**YOUR GOAL:** Transcribe the listing that follows exactly, from its first line to its last.

**TASK INPUTS:**

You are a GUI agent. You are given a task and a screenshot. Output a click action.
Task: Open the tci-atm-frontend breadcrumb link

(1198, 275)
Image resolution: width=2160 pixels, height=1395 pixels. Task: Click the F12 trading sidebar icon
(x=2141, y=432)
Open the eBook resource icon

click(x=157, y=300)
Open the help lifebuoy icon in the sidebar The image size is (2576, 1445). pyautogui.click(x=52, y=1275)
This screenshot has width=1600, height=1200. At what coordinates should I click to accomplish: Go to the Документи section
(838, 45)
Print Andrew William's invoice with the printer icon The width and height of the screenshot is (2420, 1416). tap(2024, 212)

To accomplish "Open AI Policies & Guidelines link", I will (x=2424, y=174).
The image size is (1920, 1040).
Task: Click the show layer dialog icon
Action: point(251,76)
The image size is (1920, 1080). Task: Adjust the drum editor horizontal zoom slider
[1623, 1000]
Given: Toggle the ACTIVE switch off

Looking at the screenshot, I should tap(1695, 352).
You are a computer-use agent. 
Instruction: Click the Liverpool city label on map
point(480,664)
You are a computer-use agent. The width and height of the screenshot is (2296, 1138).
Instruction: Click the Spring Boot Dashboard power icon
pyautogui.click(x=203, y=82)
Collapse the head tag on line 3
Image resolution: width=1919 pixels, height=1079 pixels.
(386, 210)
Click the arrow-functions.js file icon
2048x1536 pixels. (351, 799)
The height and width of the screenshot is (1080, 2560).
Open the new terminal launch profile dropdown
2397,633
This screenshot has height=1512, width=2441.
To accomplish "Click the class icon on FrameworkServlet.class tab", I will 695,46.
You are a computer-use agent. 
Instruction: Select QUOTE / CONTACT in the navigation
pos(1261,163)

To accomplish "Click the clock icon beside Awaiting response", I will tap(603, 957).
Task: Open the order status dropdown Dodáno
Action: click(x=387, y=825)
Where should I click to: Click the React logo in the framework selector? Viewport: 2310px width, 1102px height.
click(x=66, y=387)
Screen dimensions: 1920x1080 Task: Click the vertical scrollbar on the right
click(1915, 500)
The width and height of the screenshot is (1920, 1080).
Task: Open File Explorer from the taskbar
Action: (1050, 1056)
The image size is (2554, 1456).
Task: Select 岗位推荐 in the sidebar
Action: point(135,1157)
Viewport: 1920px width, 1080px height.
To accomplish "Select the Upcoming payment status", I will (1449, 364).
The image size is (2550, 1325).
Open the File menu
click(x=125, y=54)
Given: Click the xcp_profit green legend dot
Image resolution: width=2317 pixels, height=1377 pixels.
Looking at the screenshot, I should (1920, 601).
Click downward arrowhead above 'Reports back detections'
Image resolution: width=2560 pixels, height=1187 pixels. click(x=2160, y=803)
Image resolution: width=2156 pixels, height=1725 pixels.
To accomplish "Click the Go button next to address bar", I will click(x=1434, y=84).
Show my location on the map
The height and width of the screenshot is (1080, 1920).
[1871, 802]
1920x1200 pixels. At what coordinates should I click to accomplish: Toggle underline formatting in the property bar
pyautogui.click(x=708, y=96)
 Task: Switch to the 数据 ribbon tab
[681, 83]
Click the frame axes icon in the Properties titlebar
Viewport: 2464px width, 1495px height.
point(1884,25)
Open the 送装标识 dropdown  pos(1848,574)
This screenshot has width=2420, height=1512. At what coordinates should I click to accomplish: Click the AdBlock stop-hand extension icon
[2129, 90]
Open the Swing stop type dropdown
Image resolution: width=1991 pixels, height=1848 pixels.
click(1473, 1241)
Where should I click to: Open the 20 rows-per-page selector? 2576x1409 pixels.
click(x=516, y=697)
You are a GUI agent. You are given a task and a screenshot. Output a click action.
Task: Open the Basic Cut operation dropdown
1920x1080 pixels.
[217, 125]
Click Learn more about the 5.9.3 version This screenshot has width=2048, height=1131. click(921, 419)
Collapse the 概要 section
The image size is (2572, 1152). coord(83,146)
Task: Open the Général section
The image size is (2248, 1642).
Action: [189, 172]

**OUTPUT:**
You are a GUI agent. You are given a task and a screenshot. Output a click action.
Task: Open the tci-atm-frontend breadcrumb link

(1198, 275)
Image resolution: width=2160 pixels, height=1395 pixels. Task: Click the F12 trading sidebar icon
(x=2141, y=432)
Open the eBook resource icon

click(x=157, y=300)
Open the help lifebuoy icon in the sidebar The image size is (2576, 1445). pyautogui.click(x=52, y=1275)
This screenshot has width=1600, height=1200. At what coordinates should I click to accomplish: Go to the Документи section
(838, 45)
Print Andrew William's invoice with the printer icon The width and height of the screenshot is (2420, 1416). tap(2024, 212)

To accomplish "Open AI Policies & Guidelines link", I will (x=2424, y=174).
The image size is (1920, 1040).
Task: Click the show layer dialog icon
Action: point(251,76)
The image size is (1920, 1080). Task: Adjust the drum editor horizontal zoom slider
[1623, 1000]
Given: Toggle the ACTIVE switch off

Looking at the screenshot, I should tap(1695, 352).
You are a computer-use agent. 
Instruction: Click the Liverpool city label on map
point(480,664)
You are a computer-use agent. The width and height of the screenshot is (2296, 1138).
Instruction: Click the Spring Boot Dashboard power icon
pyautogui.click(x=203, y=82)
Collapse the head tag on line 3
Image resolution: width=1919 pixels, height=1079 pixels.
(386, 210)
Click the arrow-functions.js file icon
2048x1536 pixels. (351, 799)
The height and width of the screenshot is (1080, 2560).
Open the new terminal launch profile dropdown
2397,633
This screenshot has height=1512, width=2441.
To accomplish "Click the class icon on FrameworkServlet.class tab", I will 695,46.
You are a computer-use agent. 
Instruction: Select QUOTE / CONTACT in the navigation
pos(1261,163)

To accomplish "Click the clock icon beside Awaiting response", I will tap(603, 957).
Task: Open the order status dropdown Dodáno
Action: click(x=387, y=825)
Where should I click to: Click the React logo in the framework selector? Viewport: 2310px width, 1102px height.
click(x=66, y=387)
Screen dimensions: 1920x1080 Task: Click the vertical scrollbar on the right
click(1915, 500)
The width and height of the screenshot is (1920, 1080).
Task: Open File Explorer from the taskbar
Action: (1050, 1056)
The image size is (2554, 1456).
Task: Select 岗位推荐 in the sidebar
Action: point(135,1157)
Viewport: 1920px width, 1080px height.
To accomplish "Select the Upcoming payment status", I will (1449, 364).
The image size is (2550, 1325).
Open the File menu
click(x=125, y=54)
Given: Click the xcp_profit green legend dot
Image resolution: width=2317 pixels, height=1377 pixels.
Looking at the screenshot, I should (1920, 601).
Click downward arrowhead above 'Reports back detections'
Image resolution: width=2560 pixels, height=1187 pixels. click(x=2160, y=803)
Image resolution: width=2156 pixels, height=1725 pixels.
To accomplish "Click the Go button next to address bar", I will click(x=1434, y=84).
Show my location on the map
The height and width of the screenshot is (1080, 1920).
[1871, 802]
1920x1200 pixels. At what coordinates should I click to accomplish: Toggle underline formatting in the property bar
pyautogui.click(x=708, y=96)
 Task: Switch to the 数据 ribbon tab
[681, 83]
Click the frame axes icon in the Properties titlebar
Viewport: 2464px width, 1495px height.
point(1884,25)
Open the 送装标识 dropdown  pos(1848,574)
This screenshot has width=2420, height=1512. At what coordinates should I click to accomplish: Click the AdBlock stop-hand extension icon
[2129, 90]
Open the Swing stop type dropdown
Image resolution: width=1991 pixels, height=1848 pixels.
click(1473, 1241)
Where should I click to: Open the 20 rows-per-page selector? 2576x1409 pixels.
click(x=516, y=697)
You are a GUI agent. You are given a task and a screenshot. Output a click action.
Task: Open the Basic Cut operation dropdown
1920x1080 pixels.
[217, 125]
Click Learn more about the 5.9.3 version This screenshot has width=2048, height=1131. click(921, 419)
Collapse the 概要 section
The image size is (2572, 1152). coord(83,146)
Task: Open the Général section
The image size is (2248, 1642).
Action: [189, 172]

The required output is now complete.